*BRIEF:*
Find the line that contains "Screen dimensions: 1064x463". Output it and every line after it to the end of the records, exactly as they appear.
*** Opening of DATA SUPPLIED ***
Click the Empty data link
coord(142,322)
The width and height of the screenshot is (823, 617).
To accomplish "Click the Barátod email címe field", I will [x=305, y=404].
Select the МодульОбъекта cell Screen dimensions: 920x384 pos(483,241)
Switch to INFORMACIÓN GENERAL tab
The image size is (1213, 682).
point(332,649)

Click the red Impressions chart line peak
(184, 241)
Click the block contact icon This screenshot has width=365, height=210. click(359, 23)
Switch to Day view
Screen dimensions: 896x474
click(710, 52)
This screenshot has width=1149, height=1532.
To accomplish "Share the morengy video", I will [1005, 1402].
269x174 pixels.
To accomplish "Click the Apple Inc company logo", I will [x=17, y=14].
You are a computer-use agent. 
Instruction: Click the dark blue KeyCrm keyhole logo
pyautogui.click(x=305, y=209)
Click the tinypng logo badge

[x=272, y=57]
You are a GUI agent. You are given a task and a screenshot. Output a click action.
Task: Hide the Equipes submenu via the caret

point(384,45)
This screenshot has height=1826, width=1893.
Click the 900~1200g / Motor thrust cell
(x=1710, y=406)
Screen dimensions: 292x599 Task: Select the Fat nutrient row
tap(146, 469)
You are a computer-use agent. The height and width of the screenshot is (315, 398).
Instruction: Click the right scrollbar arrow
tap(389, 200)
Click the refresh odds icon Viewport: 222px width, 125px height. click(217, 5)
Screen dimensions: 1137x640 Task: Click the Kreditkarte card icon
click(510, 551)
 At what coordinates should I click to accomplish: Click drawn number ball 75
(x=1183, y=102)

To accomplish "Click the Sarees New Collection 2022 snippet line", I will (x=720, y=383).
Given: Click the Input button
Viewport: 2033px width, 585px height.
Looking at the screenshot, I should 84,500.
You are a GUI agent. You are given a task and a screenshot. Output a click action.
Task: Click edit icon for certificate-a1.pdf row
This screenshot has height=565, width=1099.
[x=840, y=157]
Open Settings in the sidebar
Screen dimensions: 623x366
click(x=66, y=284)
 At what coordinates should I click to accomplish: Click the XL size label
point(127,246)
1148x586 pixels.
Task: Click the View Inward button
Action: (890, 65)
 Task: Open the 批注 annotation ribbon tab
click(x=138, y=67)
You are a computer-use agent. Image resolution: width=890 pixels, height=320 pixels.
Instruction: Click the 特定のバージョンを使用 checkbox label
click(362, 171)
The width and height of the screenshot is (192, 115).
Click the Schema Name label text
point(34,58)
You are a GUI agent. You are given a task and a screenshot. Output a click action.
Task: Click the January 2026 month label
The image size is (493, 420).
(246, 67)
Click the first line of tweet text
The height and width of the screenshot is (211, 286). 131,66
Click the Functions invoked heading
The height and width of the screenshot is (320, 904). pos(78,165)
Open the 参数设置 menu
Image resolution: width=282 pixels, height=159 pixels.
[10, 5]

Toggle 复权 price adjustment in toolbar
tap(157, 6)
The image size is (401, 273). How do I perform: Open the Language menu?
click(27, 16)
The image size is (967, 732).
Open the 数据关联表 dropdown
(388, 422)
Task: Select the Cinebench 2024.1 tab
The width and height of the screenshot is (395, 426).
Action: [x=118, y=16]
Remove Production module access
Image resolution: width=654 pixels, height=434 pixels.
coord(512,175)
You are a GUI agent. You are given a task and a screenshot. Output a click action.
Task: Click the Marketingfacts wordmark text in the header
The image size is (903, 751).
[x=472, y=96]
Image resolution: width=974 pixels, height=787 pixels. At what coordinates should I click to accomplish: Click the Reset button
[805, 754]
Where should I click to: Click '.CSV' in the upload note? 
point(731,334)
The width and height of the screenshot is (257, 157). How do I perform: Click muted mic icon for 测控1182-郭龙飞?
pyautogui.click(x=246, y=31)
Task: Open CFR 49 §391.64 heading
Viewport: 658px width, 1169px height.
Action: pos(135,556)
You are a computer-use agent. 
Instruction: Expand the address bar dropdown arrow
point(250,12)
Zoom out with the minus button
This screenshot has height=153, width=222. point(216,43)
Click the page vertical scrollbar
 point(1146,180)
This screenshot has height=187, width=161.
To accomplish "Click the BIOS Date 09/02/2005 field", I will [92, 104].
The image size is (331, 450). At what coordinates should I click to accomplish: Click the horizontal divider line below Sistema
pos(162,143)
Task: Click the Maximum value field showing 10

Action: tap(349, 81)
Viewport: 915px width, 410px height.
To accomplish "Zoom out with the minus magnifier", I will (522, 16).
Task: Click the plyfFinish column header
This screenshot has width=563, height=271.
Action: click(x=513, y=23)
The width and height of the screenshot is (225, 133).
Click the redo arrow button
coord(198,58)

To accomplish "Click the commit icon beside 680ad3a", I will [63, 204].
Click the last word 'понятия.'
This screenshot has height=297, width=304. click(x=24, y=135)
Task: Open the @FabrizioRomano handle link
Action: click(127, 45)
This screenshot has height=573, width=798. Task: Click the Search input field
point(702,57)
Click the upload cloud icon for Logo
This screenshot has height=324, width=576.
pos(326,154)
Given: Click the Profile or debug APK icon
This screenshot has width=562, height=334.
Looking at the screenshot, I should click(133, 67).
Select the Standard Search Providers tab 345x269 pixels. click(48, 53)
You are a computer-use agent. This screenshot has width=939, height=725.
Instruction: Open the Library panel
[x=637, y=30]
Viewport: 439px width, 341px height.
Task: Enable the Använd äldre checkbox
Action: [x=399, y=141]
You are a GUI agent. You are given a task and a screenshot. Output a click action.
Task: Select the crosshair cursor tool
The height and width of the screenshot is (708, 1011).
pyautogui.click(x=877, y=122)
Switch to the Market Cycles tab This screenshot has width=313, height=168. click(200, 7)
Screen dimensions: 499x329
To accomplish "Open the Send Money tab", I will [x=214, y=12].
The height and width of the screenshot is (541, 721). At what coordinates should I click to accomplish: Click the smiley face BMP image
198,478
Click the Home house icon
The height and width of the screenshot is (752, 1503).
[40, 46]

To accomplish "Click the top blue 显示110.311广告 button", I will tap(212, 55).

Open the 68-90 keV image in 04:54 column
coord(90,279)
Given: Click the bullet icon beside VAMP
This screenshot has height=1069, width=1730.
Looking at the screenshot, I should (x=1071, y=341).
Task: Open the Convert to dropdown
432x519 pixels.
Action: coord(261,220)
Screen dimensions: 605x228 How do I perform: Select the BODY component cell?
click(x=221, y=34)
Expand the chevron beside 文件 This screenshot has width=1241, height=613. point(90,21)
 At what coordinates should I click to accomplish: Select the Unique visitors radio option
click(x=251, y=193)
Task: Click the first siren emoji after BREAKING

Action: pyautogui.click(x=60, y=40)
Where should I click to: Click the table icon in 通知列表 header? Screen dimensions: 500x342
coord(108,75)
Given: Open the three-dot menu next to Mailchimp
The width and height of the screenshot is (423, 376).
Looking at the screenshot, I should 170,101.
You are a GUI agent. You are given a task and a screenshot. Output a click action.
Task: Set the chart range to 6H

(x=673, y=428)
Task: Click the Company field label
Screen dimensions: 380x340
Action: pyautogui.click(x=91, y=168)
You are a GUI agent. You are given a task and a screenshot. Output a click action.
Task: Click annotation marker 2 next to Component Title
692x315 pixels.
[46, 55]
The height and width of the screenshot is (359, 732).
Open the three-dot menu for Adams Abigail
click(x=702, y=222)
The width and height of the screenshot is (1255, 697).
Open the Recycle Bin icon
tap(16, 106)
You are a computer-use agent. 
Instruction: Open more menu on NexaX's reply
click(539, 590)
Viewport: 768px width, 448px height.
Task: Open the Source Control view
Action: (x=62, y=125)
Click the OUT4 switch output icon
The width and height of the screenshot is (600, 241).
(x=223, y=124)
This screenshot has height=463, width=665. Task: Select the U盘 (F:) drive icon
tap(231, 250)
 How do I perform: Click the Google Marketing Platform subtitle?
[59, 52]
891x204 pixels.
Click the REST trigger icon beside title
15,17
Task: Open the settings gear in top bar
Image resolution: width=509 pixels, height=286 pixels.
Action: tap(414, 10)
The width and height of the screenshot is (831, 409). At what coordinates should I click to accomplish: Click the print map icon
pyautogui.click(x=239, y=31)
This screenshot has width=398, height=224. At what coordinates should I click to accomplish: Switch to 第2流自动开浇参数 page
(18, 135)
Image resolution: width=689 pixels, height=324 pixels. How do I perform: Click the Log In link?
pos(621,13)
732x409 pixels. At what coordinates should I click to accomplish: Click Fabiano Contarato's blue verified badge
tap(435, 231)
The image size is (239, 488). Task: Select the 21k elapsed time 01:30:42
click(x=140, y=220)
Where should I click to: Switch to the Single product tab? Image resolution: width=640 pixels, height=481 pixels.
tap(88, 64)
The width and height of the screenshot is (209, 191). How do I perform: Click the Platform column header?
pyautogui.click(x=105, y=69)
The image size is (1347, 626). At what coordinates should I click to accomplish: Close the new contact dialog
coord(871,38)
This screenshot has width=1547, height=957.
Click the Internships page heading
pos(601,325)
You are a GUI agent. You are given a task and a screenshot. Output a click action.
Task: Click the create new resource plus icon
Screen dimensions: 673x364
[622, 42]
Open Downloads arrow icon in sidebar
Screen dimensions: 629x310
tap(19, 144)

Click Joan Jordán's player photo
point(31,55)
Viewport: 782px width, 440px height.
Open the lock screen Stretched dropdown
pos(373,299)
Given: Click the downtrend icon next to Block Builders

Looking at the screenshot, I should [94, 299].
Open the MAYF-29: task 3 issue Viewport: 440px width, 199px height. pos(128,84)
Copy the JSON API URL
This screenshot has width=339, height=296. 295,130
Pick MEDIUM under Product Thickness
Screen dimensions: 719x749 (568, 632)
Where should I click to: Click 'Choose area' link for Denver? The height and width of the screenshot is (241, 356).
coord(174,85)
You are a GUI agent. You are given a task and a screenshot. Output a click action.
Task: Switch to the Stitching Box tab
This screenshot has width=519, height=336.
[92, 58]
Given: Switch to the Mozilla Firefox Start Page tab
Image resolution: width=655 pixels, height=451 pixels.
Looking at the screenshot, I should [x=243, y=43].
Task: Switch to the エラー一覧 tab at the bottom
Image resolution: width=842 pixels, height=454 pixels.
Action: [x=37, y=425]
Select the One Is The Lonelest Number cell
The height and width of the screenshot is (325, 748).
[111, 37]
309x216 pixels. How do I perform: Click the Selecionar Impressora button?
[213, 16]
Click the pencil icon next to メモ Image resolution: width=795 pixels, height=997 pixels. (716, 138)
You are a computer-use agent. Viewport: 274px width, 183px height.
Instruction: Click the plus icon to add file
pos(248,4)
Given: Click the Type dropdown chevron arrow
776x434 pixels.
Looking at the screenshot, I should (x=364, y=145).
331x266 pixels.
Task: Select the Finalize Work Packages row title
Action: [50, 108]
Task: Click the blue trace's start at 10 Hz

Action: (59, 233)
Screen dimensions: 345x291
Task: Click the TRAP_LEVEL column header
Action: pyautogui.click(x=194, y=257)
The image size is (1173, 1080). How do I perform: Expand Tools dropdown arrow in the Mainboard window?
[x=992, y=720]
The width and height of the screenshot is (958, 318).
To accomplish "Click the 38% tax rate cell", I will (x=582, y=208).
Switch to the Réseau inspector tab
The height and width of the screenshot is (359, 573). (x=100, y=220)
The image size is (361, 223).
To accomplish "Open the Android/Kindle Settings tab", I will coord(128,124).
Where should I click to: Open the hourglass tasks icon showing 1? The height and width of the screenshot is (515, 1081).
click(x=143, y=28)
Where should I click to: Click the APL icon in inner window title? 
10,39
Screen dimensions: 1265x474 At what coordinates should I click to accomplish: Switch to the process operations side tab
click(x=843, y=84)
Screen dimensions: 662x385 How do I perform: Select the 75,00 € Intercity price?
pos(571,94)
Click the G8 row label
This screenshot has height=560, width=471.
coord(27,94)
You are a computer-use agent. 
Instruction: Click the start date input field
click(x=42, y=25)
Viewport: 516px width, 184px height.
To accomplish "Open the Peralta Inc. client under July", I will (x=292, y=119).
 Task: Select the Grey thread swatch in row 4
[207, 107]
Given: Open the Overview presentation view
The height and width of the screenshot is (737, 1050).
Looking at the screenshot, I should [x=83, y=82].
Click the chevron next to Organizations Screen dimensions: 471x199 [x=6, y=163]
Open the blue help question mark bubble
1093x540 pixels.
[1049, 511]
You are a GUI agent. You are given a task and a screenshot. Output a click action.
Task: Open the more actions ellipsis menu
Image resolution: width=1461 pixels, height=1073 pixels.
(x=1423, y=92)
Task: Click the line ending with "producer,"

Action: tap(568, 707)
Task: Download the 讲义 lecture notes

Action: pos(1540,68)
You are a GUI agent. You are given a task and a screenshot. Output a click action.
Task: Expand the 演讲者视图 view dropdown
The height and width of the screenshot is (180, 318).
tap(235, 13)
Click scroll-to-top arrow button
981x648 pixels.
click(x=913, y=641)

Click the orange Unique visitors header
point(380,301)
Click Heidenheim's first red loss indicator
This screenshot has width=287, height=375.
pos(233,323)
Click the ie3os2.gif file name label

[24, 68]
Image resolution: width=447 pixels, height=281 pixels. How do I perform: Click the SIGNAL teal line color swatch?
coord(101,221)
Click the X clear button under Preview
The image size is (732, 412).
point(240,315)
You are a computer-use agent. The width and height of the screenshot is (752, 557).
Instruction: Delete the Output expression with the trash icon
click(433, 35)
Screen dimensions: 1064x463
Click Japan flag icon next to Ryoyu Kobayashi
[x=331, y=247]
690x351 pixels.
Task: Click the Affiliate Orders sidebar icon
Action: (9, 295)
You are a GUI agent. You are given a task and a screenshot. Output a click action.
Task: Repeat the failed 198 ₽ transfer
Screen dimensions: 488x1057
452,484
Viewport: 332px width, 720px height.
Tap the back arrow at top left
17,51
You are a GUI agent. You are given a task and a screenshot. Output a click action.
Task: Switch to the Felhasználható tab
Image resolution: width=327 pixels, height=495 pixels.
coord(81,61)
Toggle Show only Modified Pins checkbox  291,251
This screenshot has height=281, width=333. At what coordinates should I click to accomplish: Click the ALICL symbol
*** Close of DATA SUPPLIED ***
*EXERCISE SOLUTION:*
Screen dimensions: 1064x463
Click Japan flag icon next to Ryoyu Kobayashi
[x=331, y=247]
690x351 pixels.
Task: Click the Affiliate Orders sidebar icon
Action: (9, 295)
You are a GUI agent. You are given a task and a screenshot. Output a click action.
Task: Repeat the failed 198 ₽ transfer
Screen dimensions: 488x1057
452,484
Viewport: 332px width, 720px height.
Tap the back arrow at top left
17,51
You are a GUI agent. You are given a task and a screenshot. Output a click action.
Task: Switch to the Felhasználható tab
Image resolution: width=327 pixels, height=495 pixels.
coord(81,61)
Toggle Show only Modified Pins checkbox  291,251
This screenshot has height=281, width=333. At what coordinates should I click to accomplish: Click the ALICL symbol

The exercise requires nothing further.